「ライフライン」設置を ロープ高所作業の危険防止 安衛則改正で労政審答申
厚生労働省労働政策審議会(樋口美雄会長)はこのほど、厚生労働大臣に対し、「労働安全衛生規則の一部を改正する省令案要綱」について「妥当である」と答申した。「ロープ高所作業」の危険防止規定を新たに設けるもので、安全帯を取り付けるための「ライフライン」の設置などとともに特別教育の実施が義務付けられる。
「ロープ高所作業」とは、高さが2メートル以上の箇所であって作業床を設けることが困難なところで、いわゆるブランコなどの昇降器具を用いて、労働者がその器具により身体を保持しつつ行う作業をいう。省令案では、ビルの外装清掃やのり面保護工事などを行う「ロープ高所作業」での危険防止規定を新設し、身体保持器具を取り付けるための「メインロープ」以外に、安全帯を取り付けるための「ライフライン」の設置や作業場所の調査・記録、作業計画の作成、作業指揮者の選任などを義務化している。

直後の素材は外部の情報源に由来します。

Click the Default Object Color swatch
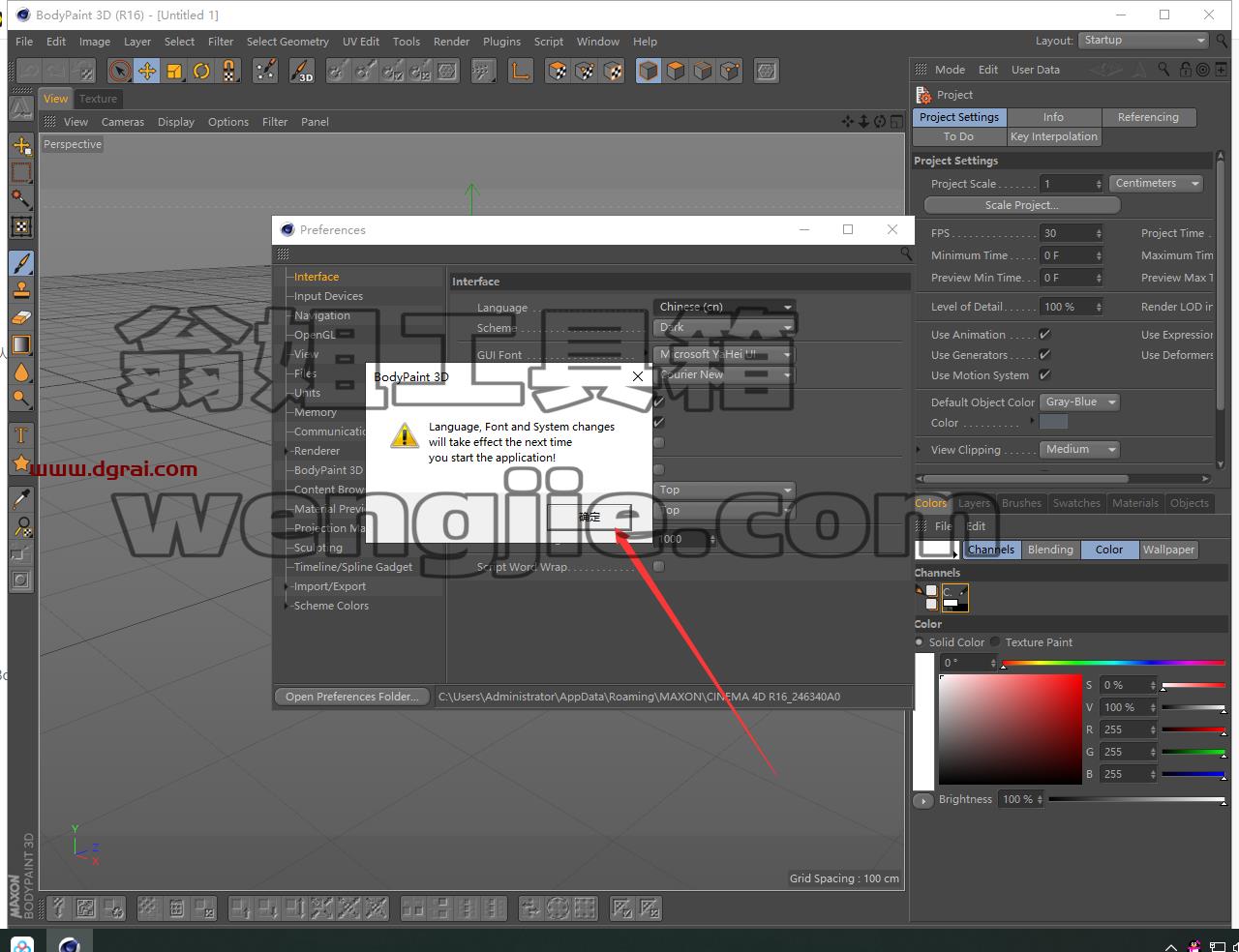This screenshot has height=952, width=1239. (1053, 422)
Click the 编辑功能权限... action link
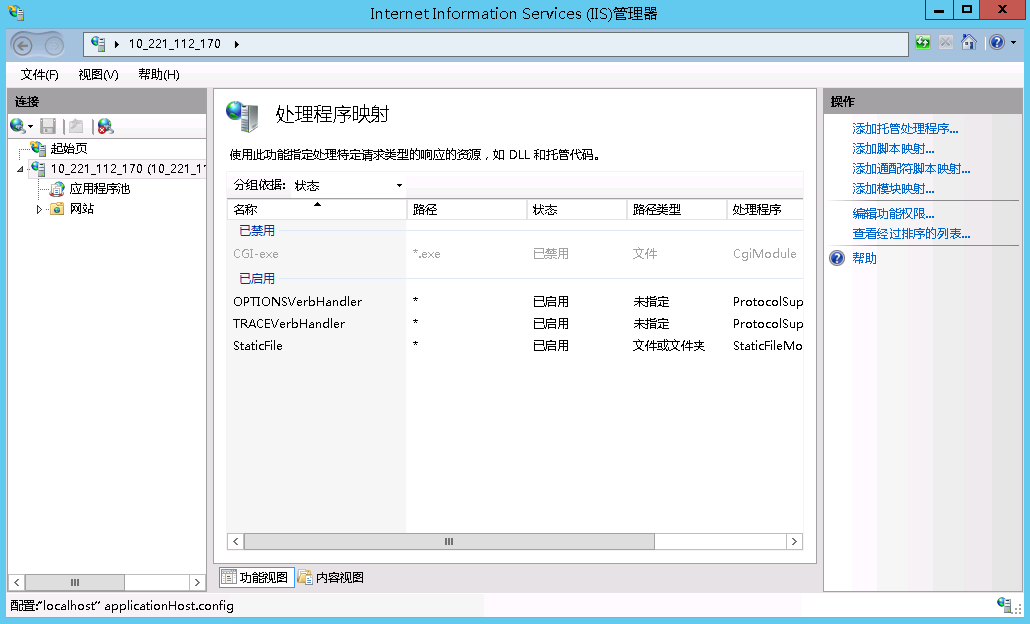Image resolution: width=1030 pixels, height=624 pixels. (893, 214)
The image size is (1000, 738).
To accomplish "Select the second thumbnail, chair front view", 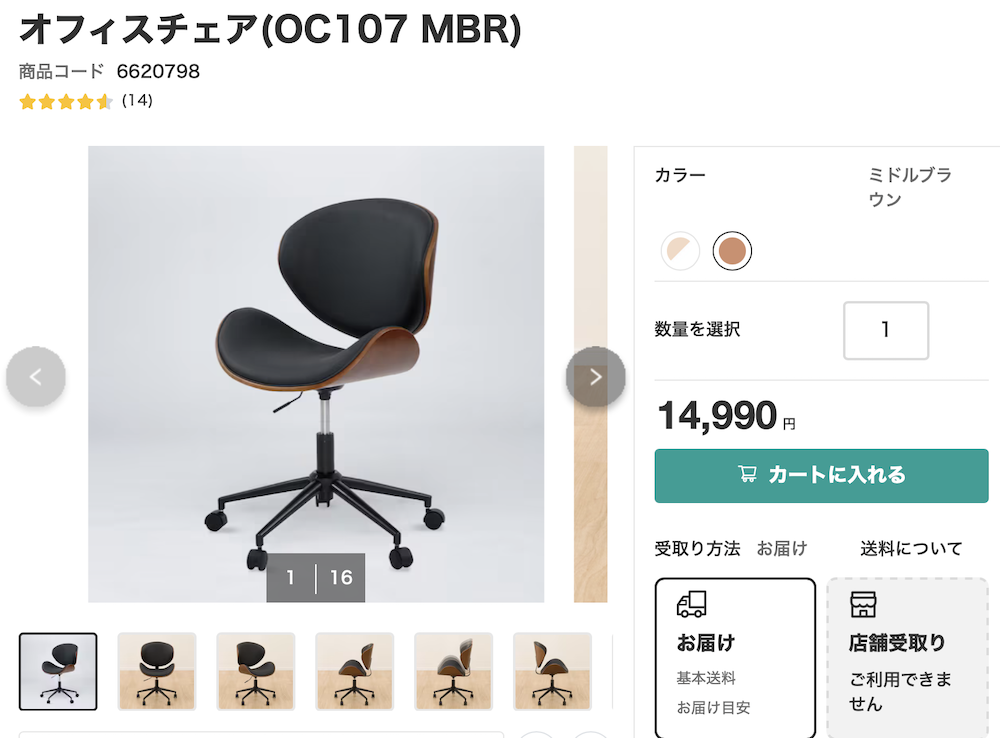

また、事業者は同作業従事者に対して特別の教育を行わなければならない。
なお、ビルの外装清掃業務関連またはのり面保護工事関連以外の作業については、必要な墜落防止措置を講じた場合に限り、当分の間はライフラインの設置義務を課さない。
施行予定日は平成28年1月1日。特別教育については同年7月1日としている。
ロープ高所作業における労働災害の発生状況をみると、過去6年間(平成21~26年)の死亡者数は24人で、そのほとんどが墜落・転落によるもの。業種別では、ビルメンテナンス業が13人、建設業が11人となっている。
とくに目立つのは、「作業中に支持物(緊結元)からロープが外れ(ほどけ)墜落」で、「作業中にロープが切れて墜落」や「支持物ごと墜落」も少なくない。